Because I can't concentrate on any task for more than about 5 seconds, I often find myself breaking up words into a sub-strings, each of which is a different length and doesn't contain any repeated characters. For example, the word "pasta" might be broken up in "past" & "a", "pas" & "ta", or "pa" & "sta" and you get the picture.
However, because remembering all the combinations is hard, I generally only select one, and I like to select the nicest one. We consider the nicest way to be that which has the lowest "score". Your task will be, given a word, to print its score, given the following complicated rules.
Scoring
Description of how to score a word:
A word is a string of Latin characters, capital letters should be replaced with 2 of the same lowercase letter (so "Box" becomes "bbox")
A segment is a contiguous (strict) substring of a word, and must not contain any character twice ("her", "re", "h" are all valid segments of "Here" ("hhere"), but "hh" and "ere" are not)
A segmentation is a set of segments of different lengths which, when joined, form the original word ("tre" and "e" makes "tree"), and that cannot be further segmented within the segmentation (i.e. "ba" has a single segmentation, "ba"; and "alp" & "habet" is not a valid segmentation of "alphabet", because either of these could be further segmented (e.g. into "a" & "lp" & "habet", which is now a valid segmentation ("habet" can't be segmented without forming a segment of length 2 or 1))).

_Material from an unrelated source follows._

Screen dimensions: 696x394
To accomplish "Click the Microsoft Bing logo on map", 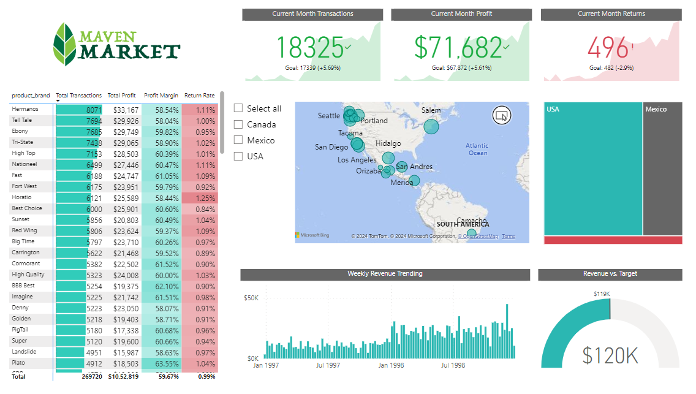I will coord(312,235).
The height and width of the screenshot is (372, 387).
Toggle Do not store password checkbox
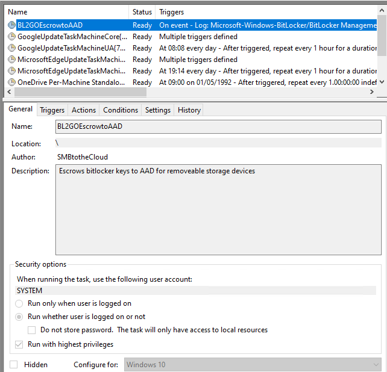(x=32, y=330)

The score of a segmentation is the sum of the scores of each distinct character that appears in the original word (once capitals have been replaced)
The scoring of characters is explained below
The score of a word is the score of its nicest possible segmentation (that with the lowest score)

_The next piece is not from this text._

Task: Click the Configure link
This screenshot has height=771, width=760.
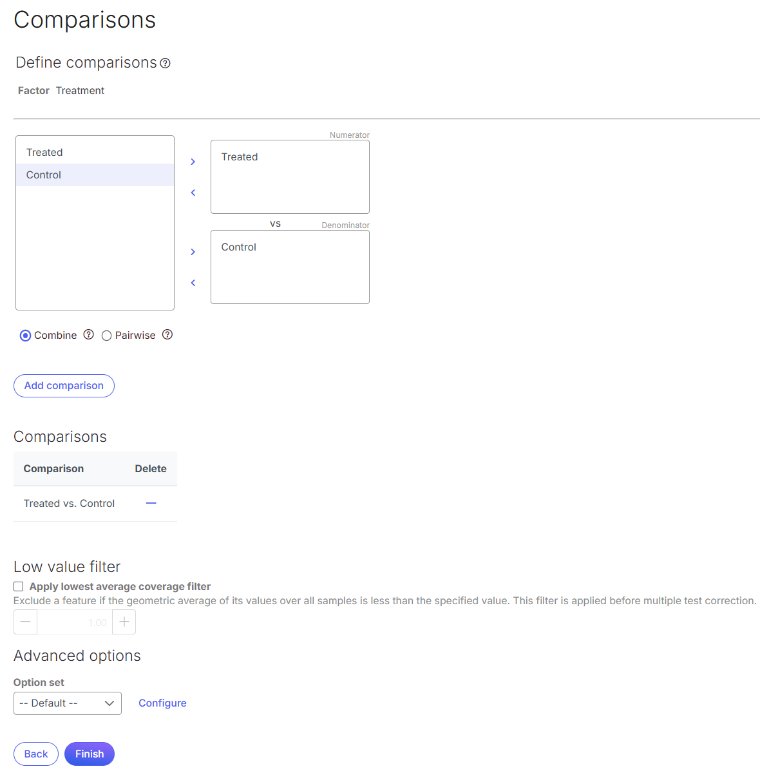Action: click(x=162, y=703)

If no valid segmentations exist for a word (for example, "Brass" ("bbrass"), which can't be segmented because the first "b" and last "s" would have to be in their own segments, which would result in two segments of the same length), then you should output the text "evil", otherwise you should output the score of the word.
Character scoring
The scoring of characters is based on how many times the character appears, and the weightings of the segments it appears in. The weightings of the segments depends on the lengths of the segment, and the lowest common multiple of the lengths of all the segments in the segmentation.

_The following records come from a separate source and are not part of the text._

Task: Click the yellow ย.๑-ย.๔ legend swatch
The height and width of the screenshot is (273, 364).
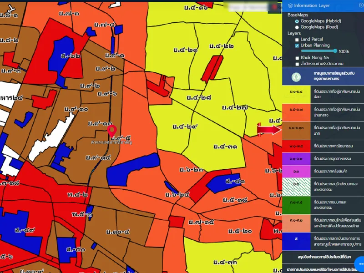Action: (296, 94)
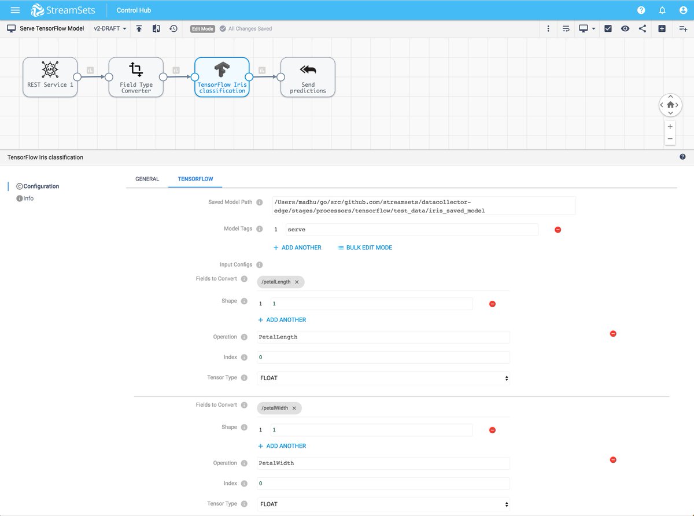Open pipeline history with the clock icon
The image size is (694, 516).
173,28
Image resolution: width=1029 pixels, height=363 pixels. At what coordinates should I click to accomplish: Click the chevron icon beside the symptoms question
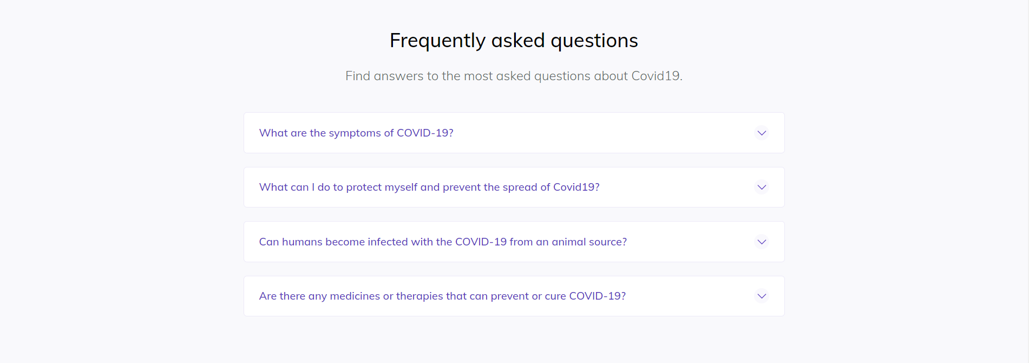762,133
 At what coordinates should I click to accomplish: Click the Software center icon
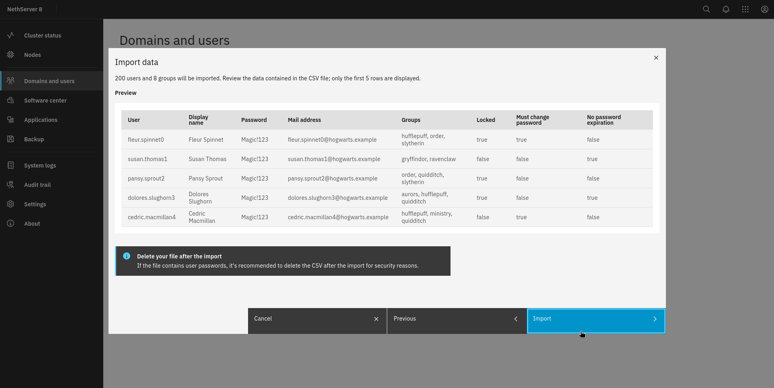pyautogui.click(x=11, y=101)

segment weighting = lowest common multiple of lengths segments / length of segment
Consider the word "olive", which could be segmented as "ol" & "ive", and visualised as 2 boxes of the same area, one of "ol" with weight 3, and one of "ive" with weight 2 (LCM of 6).
ol
ol ive
ol ive
This is meant to depict the two boxes, one made from 3 "ol"s, and one made from 2 "ive"s. Alternativly, it might be "o" & "live" (LCM of 4)
o
o
o
o live
The score of each character is then the sum of the weights of the segments in which it appears, multiplied by the number of times it appears after replacing capitals (so if it appears twice, you are charged double for each time you have to say it).
character score = character count * sum(segment weights in which character appears)
Scoring example
We take the word "fall", it can only be segmented into "fal" and "l". The lowest common multiple of 3 and 1 is 3, so "fal" has weight 1, and "l" has weight 3.
l
l
fal l
Going through each character...
"f" appears once, and is in the segment "fal" with weight 1, so has score 1*1 = 1
"a" also appears only once, has sum of weights of 1, so has score 1*1 = 1
"l" appears twice, and appears in "fal" (weight 1) and "l" (weight 3), so has score 2*(1+3) = 8
The sum of these is 10 (the score of the segmentation, and of the word, as this is the nicest segmentation). Here is this in the same format as the examples below:
fall = fal l
2*1 [fa] + 2*(1+3) [ll] = 10
Example Scorings
These examples of scorings may or may not help:
class -> clas s
3*1 [cla] + 2*(4+1) [ss] = 13
fish -> fis h
3*1 [fis] + 1*3 [h] = 6
eye -> e ye
1*1 [y] + 2*(1+2) [ee] = 7
treasure -> treas u re
3*2 [tas] + 2*2*(2+5) [rree] + 1*10 [u] = 44
Wolf -> w wolf
3*1 [olf] + 2*(1+4) = 13
book
evil
"book" is an evil word, so doesn't have a score.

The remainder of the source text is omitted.